Where does the word "computer" appear in the entries below? Copy each line that holds it.

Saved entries
┄┄┄┄┄┄┄┄┄┄┄┄┄┄┄┄┄┄┄┄

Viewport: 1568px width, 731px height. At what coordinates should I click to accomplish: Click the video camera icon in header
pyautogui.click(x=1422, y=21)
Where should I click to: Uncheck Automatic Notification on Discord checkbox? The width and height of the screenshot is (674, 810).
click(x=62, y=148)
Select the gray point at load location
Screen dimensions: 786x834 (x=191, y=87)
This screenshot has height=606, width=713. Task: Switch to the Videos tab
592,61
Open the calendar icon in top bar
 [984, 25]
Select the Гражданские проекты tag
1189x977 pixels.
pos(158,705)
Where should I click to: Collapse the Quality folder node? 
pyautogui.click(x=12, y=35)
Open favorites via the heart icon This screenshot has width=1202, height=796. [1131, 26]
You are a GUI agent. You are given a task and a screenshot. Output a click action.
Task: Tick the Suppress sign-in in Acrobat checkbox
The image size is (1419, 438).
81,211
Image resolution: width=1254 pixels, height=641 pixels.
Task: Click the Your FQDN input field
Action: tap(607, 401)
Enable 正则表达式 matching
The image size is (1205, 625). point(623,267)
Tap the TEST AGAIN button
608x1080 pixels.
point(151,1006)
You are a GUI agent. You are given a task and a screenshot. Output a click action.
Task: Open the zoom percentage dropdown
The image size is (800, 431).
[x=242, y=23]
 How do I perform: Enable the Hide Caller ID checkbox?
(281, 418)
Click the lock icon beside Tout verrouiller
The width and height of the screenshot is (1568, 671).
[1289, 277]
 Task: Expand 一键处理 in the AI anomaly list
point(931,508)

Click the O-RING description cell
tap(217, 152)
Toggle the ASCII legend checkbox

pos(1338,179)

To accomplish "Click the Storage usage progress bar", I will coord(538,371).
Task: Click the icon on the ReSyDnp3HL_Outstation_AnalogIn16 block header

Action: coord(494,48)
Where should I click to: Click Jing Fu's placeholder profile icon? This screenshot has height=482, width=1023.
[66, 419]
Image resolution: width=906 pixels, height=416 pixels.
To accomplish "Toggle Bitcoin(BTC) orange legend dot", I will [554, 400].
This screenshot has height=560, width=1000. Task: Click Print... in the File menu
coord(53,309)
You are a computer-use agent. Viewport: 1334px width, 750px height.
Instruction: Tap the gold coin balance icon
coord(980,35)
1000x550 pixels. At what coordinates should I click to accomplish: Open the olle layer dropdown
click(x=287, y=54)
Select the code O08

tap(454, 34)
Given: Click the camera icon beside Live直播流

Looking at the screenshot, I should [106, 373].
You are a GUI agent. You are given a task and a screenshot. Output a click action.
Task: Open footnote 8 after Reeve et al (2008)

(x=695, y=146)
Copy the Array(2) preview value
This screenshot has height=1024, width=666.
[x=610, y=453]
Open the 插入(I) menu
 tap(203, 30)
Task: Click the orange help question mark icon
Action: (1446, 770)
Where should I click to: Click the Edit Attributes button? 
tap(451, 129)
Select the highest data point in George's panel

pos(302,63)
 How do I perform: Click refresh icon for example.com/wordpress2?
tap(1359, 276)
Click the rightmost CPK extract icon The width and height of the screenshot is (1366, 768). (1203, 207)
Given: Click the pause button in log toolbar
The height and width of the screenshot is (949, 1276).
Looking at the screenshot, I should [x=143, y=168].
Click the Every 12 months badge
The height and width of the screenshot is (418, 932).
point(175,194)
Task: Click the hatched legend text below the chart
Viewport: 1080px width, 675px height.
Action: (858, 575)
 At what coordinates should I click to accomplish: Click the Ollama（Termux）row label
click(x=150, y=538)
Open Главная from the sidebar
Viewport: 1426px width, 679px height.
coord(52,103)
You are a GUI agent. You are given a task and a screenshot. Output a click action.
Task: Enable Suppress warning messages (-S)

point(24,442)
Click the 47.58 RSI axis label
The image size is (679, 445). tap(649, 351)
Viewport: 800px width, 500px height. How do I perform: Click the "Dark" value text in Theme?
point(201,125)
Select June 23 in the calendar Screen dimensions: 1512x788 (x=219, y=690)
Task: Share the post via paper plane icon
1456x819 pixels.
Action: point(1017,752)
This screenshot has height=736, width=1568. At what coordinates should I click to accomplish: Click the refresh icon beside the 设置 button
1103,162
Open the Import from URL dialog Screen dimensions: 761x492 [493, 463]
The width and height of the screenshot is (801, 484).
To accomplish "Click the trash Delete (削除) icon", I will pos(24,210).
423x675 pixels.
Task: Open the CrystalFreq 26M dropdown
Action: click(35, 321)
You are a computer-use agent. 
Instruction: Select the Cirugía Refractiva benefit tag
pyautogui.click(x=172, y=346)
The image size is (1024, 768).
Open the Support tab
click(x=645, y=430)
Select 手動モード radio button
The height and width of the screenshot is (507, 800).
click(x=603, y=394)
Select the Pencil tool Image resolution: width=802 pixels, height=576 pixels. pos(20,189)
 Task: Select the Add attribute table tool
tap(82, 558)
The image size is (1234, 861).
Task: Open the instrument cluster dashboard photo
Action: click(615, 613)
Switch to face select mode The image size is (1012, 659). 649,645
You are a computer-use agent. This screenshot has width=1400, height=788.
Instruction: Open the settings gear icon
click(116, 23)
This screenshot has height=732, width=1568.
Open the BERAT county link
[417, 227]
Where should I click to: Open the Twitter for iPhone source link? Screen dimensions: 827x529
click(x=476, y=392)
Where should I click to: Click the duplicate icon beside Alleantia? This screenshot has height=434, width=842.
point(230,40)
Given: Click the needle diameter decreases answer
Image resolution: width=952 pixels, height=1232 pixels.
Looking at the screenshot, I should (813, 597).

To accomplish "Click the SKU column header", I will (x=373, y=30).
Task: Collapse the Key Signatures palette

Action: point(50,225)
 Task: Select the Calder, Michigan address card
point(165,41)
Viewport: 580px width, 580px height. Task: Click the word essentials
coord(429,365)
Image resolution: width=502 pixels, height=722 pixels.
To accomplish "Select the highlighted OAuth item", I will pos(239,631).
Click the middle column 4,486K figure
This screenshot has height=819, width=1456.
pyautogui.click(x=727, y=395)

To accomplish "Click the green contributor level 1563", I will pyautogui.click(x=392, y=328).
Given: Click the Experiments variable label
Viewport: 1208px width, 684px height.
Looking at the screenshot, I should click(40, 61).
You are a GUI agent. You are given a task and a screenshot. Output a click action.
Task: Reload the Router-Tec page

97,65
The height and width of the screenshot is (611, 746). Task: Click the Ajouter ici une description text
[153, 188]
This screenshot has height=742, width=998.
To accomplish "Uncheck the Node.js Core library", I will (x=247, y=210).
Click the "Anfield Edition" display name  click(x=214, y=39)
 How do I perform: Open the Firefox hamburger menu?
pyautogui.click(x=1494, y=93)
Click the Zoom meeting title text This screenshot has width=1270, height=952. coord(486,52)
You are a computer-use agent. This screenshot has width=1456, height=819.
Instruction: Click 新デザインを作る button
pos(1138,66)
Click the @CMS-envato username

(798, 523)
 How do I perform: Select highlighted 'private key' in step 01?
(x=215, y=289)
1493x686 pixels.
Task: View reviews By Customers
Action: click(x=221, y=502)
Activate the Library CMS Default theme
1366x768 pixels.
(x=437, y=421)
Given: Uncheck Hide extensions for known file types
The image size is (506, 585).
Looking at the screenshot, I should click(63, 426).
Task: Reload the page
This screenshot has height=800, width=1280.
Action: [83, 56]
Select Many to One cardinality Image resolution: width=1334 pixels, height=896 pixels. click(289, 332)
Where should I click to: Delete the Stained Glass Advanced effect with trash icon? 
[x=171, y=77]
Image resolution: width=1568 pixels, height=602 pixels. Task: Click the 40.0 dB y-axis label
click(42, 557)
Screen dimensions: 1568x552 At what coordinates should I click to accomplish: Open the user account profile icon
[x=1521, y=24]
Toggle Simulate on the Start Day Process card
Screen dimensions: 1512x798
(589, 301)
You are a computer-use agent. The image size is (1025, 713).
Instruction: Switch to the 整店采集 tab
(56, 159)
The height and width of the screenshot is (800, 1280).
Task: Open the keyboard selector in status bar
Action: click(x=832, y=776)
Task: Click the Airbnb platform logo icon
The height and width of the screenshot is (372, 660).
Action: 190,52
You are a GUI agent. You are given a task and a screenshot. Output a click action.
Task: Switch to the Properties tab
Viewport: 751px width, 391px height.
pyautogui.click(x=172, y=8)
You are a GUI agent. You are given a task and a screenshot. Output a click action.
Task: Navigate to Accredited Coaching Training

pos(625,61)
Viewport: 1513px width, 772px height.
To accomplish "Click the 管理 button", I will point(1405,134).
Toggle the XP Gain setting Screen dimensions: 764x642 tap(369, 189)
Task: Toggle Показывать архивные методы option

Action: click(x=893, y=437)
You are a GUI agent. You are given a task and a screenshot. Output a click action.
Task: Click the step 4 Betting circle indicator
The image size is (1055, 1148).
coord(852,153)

┄┄┄┄┄┄┄┄┄┄┄┄┄┄┄┄┄┄┄┄

> _RESPONSE TO THIS EXERCISE_
You are a computer-use agent. Viewport: 1334px width, 750px height.
You are a computer-use agent. 
You are a computer-use agent. This screenshot has width=1400, height=788.
You are a computer-use agent. This screenshot has width=1456, height=819.
You are a computer-use agent. The image size is (1025, 713).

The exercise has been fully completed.